Number of new Ebola cases declines: UNMEER head
UNITED NATIONS, Jan. 20 (Xinhua) -- There has been an overall decline in the number of new Ebola cases, especially in the three most affected African countries, said a UN official on Ebola on Tuesday.
Briefing on the progress in the global Ebola response to a UN General Assembly meeting, Ismael Ould Cheikh Ahmed, new head of United Nations' Mission for Ebola Emergency Response (UNMEER) said that "the devastating spread of the disease has slowed."
According to Ahmed, among the three most affected countries, Liberia has recorded the sharpest decline, from averages exceeding 300 cases per week in August and September to less than 10 cases per week today. In the past three weeks, the number of new cases in Sierra Leone and Guinea has been at its lowest since August and late July of last year respectively.

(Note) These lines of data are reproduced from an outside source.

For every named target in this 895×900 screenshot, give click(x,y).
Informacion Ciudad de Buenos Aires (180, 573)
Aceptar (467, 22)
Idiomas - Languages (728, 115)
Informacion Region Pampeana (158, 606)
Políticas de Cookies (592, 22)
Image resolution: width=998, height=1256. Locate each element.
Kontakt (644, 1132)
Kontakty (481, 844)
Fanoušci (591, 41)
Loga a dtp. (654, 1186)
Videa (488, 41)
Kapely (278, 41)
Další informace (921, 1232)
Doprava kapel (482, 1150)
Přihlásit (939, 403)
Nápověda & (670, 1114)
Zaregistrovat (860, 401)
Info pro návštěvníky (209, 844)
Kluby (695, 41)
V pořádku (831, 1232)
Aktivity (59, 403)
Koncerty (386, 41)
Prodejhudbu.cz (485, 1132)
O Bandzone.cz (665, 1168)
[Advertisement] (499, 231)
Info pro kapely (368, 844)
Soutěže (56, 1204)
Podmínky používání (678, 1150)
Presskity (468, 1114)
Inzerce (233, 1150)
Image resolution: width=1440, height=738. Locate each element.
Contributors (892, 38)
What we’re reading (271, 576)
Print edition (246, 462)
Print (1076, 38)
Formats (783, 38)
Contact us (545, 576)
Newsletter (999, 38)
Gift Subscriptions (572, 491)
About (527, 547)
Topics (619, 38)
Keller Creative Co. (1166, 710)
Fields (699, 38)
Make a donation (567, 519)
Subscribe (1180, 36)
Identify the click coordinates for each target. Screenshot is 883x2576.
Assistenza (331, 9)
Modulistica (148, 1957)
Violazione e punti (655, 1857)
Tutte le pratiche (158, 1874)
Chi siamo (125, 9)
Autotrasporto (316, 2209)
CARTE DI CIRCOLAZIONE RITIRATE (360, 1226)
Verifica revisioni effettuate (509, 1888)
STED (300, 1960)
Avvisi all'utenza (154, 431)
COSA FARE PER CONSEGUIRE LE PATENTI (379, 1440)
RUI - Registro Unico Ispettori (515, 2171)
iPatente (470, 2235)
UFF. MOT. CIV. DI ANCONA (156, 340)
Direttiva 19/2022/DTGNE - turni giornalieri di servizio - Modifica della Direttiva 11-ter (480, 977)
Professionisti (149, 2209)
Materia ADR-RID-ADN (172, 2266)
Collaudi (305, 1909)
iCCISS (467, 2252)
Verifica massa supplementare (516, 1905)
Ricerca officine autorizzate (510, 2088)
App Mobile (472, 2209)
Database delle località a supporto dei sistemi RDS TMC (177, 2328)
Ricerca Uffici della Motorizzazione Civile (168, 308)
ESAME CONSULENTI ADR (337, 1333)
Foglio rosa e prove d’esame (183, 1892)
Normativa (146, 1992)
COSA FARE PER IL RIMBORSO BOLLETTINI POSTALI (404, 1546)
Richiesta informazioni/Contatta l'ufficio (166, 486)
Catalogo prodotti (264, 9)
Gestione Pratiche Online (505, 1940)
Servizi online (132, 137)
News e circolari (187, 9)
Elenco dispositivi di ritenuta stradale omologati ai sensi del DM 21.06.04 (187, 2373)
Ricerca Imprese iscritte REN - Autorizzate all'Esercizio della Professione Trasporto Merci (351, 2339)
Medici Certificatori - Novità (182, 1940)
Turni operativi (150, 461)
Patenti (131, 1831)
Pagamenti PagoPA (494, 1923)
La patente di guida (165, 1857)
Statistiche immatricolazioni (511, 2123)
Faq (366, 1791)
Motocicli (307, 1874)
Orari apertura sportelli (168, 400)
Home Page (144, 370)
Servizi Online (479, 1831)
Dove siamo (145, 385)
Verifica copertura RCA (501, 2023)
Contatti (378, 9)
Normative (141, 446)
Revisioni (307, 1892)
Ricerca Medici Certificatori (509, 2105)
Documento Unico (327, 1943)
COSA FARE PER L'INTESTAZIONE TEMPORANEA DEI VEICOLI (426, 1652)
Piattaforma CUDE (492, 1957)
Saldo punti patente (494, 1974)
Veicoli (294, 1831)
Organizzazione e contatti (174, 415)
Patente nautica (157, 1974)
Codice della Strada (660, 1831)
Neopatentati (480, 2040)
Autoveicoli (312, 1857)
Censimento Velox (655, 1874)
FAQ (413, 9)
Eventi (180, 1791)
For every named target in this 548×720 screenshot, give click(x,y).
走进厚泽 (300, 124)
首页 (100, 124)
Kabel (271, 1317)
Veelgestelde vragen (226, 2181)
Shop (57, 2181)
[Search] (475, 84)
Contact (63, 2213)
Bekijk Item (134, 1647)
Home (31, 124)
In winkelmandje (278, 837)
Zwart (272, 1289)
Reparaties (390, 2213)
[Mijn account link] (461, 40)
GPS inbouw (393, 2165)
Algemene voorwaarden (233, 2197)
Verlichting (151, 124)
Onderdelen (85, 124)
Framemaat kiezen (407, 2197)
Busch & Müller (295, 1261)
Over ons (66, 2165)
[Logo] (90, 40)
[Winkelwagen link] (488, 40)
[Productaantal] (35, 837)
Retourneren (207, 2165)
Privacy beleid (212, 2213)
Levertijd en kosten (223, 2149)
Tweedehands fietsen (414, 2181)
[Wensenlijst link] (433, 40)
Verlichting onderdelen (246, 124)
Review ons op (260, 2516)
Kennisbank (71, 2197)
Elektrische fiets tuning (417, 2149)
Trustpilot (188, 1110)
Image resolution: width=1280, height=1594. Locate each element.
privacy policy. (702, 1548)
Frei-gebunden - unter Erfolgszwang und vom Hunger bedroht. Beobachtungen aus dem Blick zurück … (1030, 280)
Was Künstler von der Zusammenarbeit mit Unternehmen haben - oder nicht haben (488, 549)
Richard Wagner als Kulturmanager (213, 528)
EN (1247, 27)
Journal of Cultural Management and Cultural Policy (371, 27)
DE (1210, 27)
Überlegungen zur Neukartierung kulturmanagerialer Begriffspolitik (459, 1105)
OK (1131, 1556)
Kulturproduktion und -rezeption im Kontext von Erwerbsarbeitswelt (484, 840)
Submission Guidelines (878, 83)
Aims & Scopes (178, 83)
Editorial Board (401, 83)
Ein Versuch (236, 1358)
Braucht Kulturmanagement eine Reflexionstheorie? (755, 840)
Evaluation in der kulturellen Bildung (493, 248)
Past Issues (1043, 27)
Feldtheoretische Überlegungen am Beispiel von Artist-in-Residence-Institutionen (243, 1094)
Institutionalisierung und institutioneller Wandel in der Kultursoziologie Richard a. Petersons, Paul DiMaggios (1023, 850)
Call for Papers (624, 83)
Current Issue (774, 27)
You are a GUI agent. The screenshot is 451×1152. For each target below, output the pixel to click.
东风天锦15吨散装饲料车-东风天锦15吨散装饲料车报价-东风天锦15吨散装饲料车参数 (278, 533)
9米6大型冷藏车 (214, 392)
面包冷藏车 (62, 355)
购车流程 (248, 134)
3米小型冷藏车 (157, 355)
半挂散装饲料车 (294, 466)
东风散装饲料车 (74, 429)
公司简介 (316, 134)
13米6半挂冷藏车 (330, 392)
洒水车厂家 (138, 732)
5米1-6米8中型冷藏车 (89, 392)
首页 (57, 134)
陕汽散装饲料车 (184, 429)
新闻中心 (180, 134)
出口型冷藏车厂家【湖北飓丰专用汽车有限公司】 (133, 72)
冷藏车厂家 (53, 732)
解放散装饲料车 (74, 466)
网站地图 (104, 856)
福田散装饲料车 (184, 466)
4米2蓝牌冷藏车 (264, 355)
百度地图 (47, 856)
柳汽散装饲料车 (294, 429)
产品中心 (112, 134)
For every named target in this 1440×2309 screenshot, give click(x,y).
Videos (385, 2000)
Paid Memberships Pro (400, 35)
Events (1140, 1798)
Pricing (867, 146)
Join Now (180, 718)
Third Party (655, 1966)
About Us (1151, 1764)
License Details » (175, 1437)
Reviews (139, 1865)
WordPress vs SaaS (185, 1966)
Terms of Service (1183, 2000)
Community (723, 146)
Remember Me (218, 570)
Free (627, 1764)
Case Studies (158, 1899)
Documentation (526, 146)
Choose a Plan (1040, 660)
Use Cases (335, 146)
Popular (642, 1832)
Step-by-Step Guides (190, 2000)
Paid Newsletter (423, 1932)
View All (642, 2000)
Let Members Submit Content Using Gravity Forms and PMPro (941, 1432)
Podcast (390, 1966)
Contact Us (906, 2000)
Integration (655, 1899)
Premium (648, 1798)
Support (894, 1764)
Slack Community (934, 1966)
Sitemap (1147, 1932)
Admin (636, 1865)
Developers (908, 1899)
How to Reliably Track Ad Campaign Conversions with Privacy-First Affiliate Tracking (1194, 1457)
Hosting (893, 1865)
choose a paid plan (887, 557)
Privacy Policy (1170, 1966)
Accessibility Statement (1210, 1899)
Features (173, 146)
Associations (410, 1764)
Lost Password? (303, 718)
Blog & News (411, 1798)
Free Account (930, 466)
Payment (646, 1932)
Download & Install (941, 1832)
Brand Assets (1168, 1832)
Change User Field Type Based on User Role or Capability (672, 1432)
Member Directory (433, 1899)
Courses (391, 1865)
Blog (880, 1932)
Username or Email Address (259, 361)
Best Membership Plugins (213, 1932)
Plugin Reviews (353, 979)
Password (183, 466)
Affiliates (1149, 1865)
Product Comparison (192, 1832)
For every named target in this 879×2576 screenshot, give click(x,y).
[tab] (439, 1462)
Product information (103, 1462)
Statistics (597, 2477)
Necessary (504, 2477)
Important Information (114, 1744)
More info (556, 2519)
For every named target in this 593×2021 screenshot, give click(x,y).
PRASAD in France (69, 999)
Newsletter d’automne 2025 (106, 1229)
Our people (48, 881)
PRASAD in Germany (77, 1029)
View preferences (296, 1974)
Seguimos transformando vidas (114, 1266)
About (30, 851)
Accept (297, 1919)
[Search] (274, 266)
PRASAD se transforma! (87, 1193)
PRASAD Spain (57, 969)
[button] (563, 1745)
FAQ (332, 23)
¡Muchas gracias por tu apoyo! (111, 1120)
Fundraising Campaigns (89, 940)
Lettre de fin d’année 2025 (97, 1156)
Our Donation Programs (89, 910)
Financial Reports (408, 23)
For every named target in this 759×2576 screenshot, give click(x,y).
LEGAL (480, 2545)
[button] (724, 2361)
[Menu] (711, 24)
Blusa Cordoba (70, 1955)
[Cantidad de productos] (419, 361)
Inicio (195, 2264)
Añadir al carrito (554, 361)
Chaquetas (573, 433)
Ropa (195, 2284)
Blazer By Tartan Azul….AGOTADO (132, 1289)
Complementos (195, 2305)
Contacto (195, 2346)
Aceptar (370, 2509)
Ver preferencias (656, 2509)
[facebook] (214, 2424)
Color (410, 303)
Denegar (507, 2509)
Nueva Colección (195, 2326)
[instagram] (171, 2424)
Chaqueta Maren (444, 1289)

While the numbers of overall new cases has come down, the disease has spread across a larger geographic area, the UN official said, warning against complacency in the fight against Ebola.
Too many communities in Ebola-affected countries are still refusing to acknowledge the disease and are resisting response efforts, he said.
In this regard, Ahmed called on the international community to strengthen efforts in social mobilization and community ownership, and also adjust the global response to the evolving nature of the disease.
Also on Tuesday, UN Secretary-General Ban Ki-moon appealed to national stakeholders, community leaders, response actors and member states to stay engaged and sustain the global effort in fighting Ebola.
"The outbreak has taught us that there is no room for complacency," said Ban. "Resources continue to be required to adjust the response, monitor chains of transmission and end the outbreak."